A 67-Years-Old woman was referred to the Cancer Clinic of Masina Hospital for evaluation of an external auditory canal mass. The patient described a 1 – month history of left – sided hearing loss, tinnitus, and aural fullness. She denied any vertigo and had no evidence of facial palsy. Her medical history was significant for breast cancer, status post mastectomy in 1993 without chemotherapy or radiation therapy.
On physical examination, left otoscopy revealed a purple mass that appeared to be vascular. The tympanic membrane could not be seen, because the mass occluded almost the entire external auditory canal. The mass did not blanch on pneumatic otoscopy. Right – sided otoscopy was normal. Tuning fork tests were consistent with a left conductive hearing loss. Vestibular examination was unremarkable. There was no lymphadenopathy, and the remainder of the head and neck and neurologic examination was unremarkable.
The patient had audiographic testing that revealed a moderate – to – profound mixed hearing loss on the left side.
The tympanic membrane appeared to be intact, and the ossicles and middle ear were normal on radiography. Penetration with a 25 – gauge needle resulted in venous bleeding.

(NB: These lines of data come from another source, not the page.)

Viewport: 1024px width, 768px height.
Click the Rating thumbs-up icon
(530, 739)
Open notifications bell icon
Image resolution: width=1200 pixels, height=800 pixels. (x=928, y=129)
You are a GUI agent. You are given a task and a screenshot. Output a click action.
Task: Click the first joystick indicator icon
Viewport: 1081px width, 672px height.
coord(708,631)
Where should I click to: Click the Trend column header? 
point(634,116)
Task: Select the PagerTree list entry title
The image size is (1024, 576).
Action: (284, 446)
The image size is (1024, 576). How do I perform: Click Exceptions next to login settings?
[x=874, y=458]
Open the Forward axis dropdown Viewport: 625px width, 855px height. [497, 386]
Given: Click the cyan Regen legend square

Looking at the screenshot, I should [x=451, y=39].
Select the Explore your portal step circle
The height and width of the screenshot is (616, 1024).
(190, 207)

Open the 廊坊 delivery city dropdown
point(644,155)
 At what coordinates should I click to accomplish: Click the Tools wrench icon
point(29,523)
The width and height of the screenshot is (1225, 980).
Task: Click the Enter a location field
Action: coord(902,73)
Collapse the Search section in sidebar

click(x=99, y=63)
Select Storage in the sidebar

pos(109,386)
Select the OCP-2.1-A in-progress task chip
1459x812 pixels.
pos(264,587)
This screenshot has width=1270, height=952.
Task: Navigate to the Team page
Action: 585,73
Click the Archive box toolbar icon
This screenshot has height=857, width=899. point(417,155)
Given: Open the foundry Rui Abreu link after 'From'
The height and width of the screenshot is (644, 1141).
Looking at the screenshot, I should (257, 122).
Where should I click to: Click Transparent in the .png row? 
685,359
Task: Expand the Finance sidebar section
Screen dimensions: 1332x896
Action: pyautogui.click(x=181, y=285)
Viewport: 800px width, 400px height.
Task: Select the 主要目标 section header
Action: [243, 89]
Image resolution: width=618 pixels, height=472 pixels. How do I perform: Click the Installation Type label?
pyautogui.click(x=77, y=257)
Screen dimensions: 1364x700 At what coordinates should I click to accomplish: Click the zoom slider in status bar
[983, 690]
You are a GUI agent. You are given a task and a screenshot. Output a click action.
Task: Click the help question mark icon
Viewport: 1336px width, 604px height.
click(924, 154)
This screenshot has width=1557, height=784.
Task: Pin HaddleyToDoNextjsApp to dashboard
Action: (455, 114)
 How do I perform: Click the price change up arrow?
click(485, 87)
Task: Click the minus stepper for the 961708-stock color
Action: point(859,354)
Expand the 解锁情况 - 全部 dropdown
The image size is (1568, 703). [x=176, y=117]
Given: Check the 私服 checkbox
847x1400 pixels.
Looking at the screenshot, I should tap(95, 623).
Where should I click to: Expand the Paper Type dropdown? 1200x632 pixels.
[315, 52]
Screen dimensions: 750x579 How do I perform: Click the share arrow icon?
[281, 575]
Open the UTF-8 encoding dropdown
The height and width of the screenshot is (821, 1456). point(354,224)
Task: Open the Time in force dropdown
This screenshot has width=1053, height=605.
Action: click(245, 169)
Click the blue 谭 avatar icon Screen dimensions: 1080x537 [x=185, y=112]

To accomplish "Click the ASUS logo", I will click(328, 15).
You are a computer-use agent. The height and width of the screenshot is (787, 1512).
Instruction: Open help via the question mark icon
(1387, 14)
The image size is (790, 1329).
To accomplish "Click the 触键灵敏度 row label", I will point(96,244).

Angiography was performed to delineate the blood supply to the mass and to embolize any feeding vessels. There was no evidence of vascular blush in the region of the left external auditory canal, and there were no identifiable blood vessels for embolization. The patient was taken to the operating room on the next morning for surgical resection of the mass.
An endaural approach was used to remove the mass. The lesion was based posterosuperiorly in the ear canal and was lateral to the annulus. The mass was excised en bloc by elevating the skin in continuity with the lesion from the bony canal without entering the middle ear space. The bone of the external auditory canal was normal in appearance. A split – thickness skin graft taken from the postauricular area was used to reconstruct the defect. The patient had an uneventful postoperative recovery. Pathologic analysis was consistent with cavernous hemangioma.
The first 2 cases of external auditory canal hemangioma were reported by Freedom et al2 in 1972. Both of these patients were men in their 50s, and they had normal hearing and normal middle ear spaces and hemangiomas of cavernous histopathology that arose from the posterior or posterosuperior canal wall. The tumors were attached to the tympanic membrane in both cases. Kemink et al3 described a third case that occurred in a man aged 52 years, with a sessile mass arising from the posterior canal wall and extending onto the posterosuperior tympanic membrane. This patient also had normal hearing. Hawke and van Nostrand4 described a fourth case of cavernous hemangioma in the external ear in a 55-year-old man in whom the tympanic membrane was not involved. The patient had no hearing loss. Interestingly, this mass arose from the anteroinferior canal wall. The fifth case of canal hemangioma was described in 1990 by Jackson et al5 in a 60 – year – old woman with hearing loss. The tumors arose from the inferior canal wall and had a mixed capillary – cavernous histology. This tumor recurred after initial excision, a feature not noted in any of the other reported cases.
The case that we report in this article represent, to my knowledge, the sixth reported case of external auditory canal hemangioma and the second case to occur in a woman. The hemangioma that we described was based posterosuperiorly in the canal and caused a conductive hearing loss. Although the number of total cases is few, there are similarities between the cases that may indicate characteristic tendencies of this disease entity. External auditory canal hemangiomas seem to occur in individuals in their sixth and seventh decades of life. Males and females are thus far affected in a 2:1 ratio. Most commonly, these masses arise from the posterior canal wall and tend to adhere partially to the tympanic membrane. A conductive hearing loss may be present. Cavernous histology is the most common histopathologic type, and these hemangiomas do not usually have invasive feature. The middle ear is generally unaffected by external auditory hemangiomas, although hemangiomas of the internal auditory canal or middle ear may protrude into the external auditory canal.1 Simple resection of the hemangioma is curative, and preoperative embolization is not typically required.
In summary, we report a case of external auditory canal cavernous hemangioma that appears to be the sixth such case in the literature. Although these cases are extremely rare, our findings generally confirm previous findings and allow us to make preliminary observations regarding this disease entity.